All forward-looking statements are based on current information, and the company assumes no obligation to update any of them. This call is scheduled to last until 3 p.m. [Operator Instructions] And with that, I'll turn the call over to Ernie.
Thank you, Shanye. Our June quarter was largely in line or better than our midpoint of guidance and represented a strong close to our fiscal 2011. For the quarter, shipments were at the high end of our guidance range at $793 million, a sequential decrease of 2%. Application and market segment breakdown for the quarter were as follows. Applications of 65-nanometer and below represented 91% of overall system shipments and 82% of overall system shipments were for applications at 45-nanometer and below. System shipments for NAND were 44% of overall system shipments, followed by DRAM at 11% and other memory at 1%, making the total Memory segment 56% of overall system shipments. Foundry shipments represented 31% of overall system shipments and the remaining 13% were for Logic and Other.

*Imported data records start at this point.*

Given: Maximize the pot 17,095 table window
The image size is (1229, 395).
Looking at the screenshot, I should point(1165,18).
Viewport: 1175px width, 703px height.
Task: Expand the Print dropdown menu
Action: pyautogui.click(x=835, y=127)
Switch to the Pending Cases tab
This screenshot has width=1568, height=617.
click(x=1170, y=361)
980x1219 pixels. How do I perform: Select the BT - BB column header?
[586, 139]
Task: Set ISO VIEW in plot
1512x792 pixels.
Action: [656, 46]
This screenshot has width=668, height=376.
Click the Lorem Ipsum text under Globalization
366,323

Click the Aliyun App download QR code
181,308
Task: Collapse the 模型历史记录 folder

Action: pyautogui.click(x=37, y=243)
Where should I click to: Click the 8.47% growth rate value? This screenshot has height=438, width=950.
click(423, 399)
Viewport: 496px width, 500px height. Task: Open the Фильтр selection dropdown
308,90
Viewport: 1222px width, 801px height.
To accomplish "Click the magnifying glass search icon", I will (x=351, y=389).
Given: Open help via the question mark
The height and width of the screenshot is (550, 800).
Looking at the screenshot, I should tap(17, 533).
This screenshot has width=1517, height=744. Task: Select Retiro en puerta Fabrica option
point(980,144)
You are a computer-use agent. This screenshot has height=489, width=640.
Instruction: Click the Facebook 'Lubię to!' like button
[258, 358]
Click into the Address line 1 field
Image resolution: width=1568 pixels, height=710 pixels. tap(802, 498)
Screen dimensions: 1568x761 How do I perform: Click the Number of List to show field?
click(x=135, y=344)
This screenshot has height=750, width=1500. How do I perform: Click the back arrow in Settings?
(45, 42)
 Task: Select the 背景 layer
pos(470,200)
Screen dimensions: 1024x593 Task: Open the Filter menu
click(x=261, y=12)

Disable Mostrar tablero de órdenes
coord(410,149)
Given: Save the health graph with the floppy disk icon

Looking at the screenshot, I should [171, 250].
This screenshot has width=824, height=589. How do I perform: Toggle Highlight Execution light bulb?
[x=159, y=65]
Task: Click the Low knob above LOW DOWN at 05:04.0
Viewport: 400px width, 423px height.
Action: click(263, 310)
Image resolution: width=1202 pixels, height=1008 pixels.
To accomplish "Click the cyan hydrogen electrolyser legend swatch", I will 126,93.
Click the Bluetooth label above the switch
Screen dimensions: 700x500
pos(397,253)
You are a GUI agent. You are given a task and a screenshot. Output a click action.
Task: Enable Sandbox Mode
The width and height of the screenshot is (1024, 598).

I want to take an opportunity to highlight the fact that starting this quarter, we are using non-GAAP rather than the phrase ongoing to describe the results of our operations that we feel are relevant for comparing the company's operating performance. The only difference between the ongoing and non-GAAP nomenclature is the exclusion of the non-cash interest expense accompanied with the convertible notes issued on May 2011. Otherwise, the presented results are directly comparable to those previously described as ongoing.
Revenues for the quarter were approximately $752 million, slightly above our guidance midpoint and down 7% sequentially. Gross margin was at 45% at our guidance midpoint and was down from 46.2% in the March quarter due to lower factory and field utilization associated with the decline in business volumes. Total non-GAAP operating expenses were $180 million, up $3 million sequentially due to continued investments in strategic development activities at the customer interface.
Although we expected slightly higher levels of OpEx, we benefited from a release in our accounts receivable reserve. As we discussed during our SEMICON Analyst Event, we plan to continue making the investments necessary to ensure that the company will be well positioned to support our customers as we move through important technology inflections during the next several quarters. Non-GAAP operating income was $159 million, which resulted in a non-GAAP operating margin of 21.1%, near the high end of our guidance range.
During the June quarter, our non-GAAP tax rate was 9.6%, a few percentage points lower than anticipated, primarily due to geographic income mix. As you know, we forecast our tax rate on a fiscal-year basis and as we look at the next 4 quarters, we expect the tax rate in the mid-teens.
Based on a share count of approximately 125 million shares, non-GAAP earnings per share were $1.14, $0.07 higher than the midpoint of our guidance range. About half the $0.07 is attributable to operating performance and the other half to the favorable tax rate. On a GAAP basis, our earnings per share were $1.01.
As a reminder, during the quarter, we completed the issuance of $900 million in aggregate principal convertible notes. This offering was designed to bolster our U.S.-based liquidity and provide us with the flexibility to make investments in the business, fund future growth and continue to execute on our share repurchase authorization. Our non-GAAP results were reduced by about $0.050 per share for the net impact of the cash interest expense on the convertible notes, while our GAAP results were impacted by approximately $0.035 per share, both the GAAP and the non-GAAP results reflect about a 1/2 quarter of effectivity.
Looking at the balance sheet, we ended the June quarter with cash and short-term investments, including restricted cash of $2.3 billion. DSO for the June quarter was 71 days, down 1 day from the March quarter, and inventory turns were 4.2, down from 4.9 days in the March quarter as we increased on-hand inventory to respond to rapidly changing customer requirements.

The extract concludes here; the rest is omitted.